- Born: September 12, 1965 (age 60) Indianapolis, Indiana, U.S.
- Education: University of Colorado at Boulder (B.A.) Culinary Institute of America
- Years active: 1993–2020
- Known for: Founding Chipotle Mexican Grill

= Steve Ells =

American businessman (born 1965)

Steve Ells (born September 12, 1965) is an American businessman. He is the founder, former chief executive officer, and former executive chairman of Chipotle Mexican Grill. Ells founded Chipotle in 1993, and under his direction, the chain serves what it describes as "naturally raised meat" and promotes sustainable agriculture.

In November 2017, Chipotle announced Ells' resignation as CEO, pending the search for a new CEO with "turnaround expertise". Ells was executive chairman following the appointment of a new CEO, and was on the CEO search committee. Brian Niccol became CEO of Chipotle in February 2018. In March 2020, Ells resigned as chairman and left the board of directors, breaking his final ties to the company.

==Early life==
Ells was born in Indianapolis on September 12, 1965, the son of a pharmaceutical executive. He attended Boulder High School and the University of Colorado at Boulder where he received a bachelor's degree in Art History and became a member of the Delta Chi fraternity. Ells later enrolled at the Culinary Institute of America in Hyde Park, New York, graduating in 1990.

==Career==
Ells worked for two years as a sous chef under Jeremiah Tower at Stars restaurant in San Francisco prior to launching Chipotle. Ells opened a chipotle themed taco store in Denver, Colorado near the University of Denver campus using $85,000 borrowed from his family and friends. Ells was CEO of the chain from 1993 until 2009, when he split co-CEO duties with Monty Moran. Ells returned as sole CEO on December 12, 2016, upon Moran's retirement. In 2007, Ells received the CEO of the Year Award from ColoradoBiz magazine. He formerly sat on the board of directors of the Land Institute.

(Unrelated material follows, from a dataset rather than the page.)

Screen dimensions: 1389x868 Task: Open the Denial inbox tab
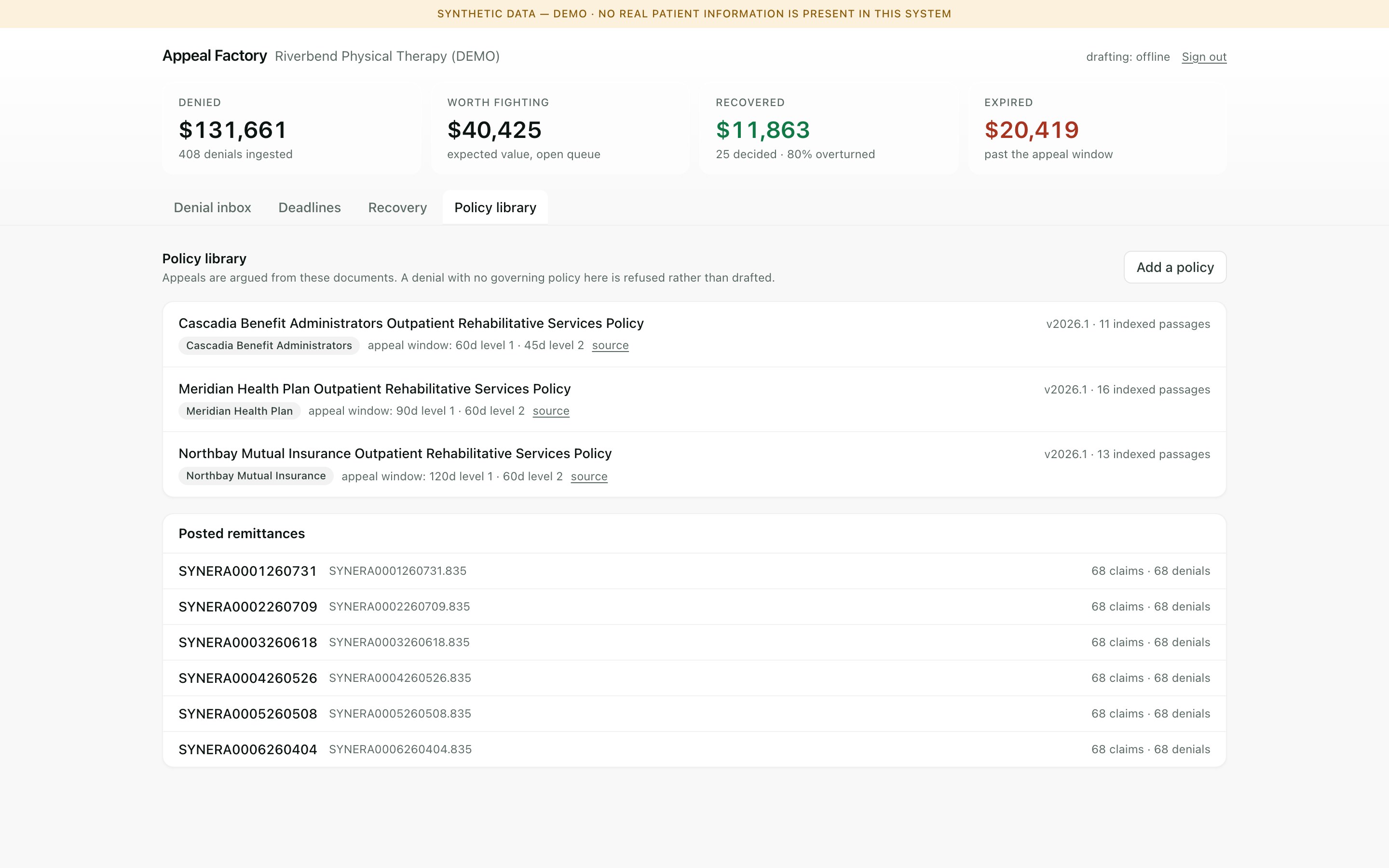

In 2010, Ells joined the judging and investment panel on NBC's series America's Next Great Restaurant alongside Bobby Flay, Curtis Stone and Lorena Garcia. Ells had not previously watched reality television and was disillusioned with the experience.

Chipotle announced on November 29, 2017, that Ells would step down as CEO following the appointment of a new CEO with "turnaround expertise." Ells was executive chairman after the new CEO appointment, and was on the CEO search committee with fellow Chipotle board members Robin Hickenlooper and Ali Namvar. Ells left the company in March 2020.

In May 2025, Forbes reported that Ells had become a billionaire 32 years after founding Chipotle.

== Controversies ==
Ells has received criticism over his salary. In 2013, The New York Times reported he was paid $25.1 million, more than equivalent executives in companies like Ford, Boeing, and AT&T. By the early 2010s, Ells and his co-CEO, Montgomery Moran, were paid more than $300 million. In May 2014, shareholders rejected a plan to further increase the executives' wages.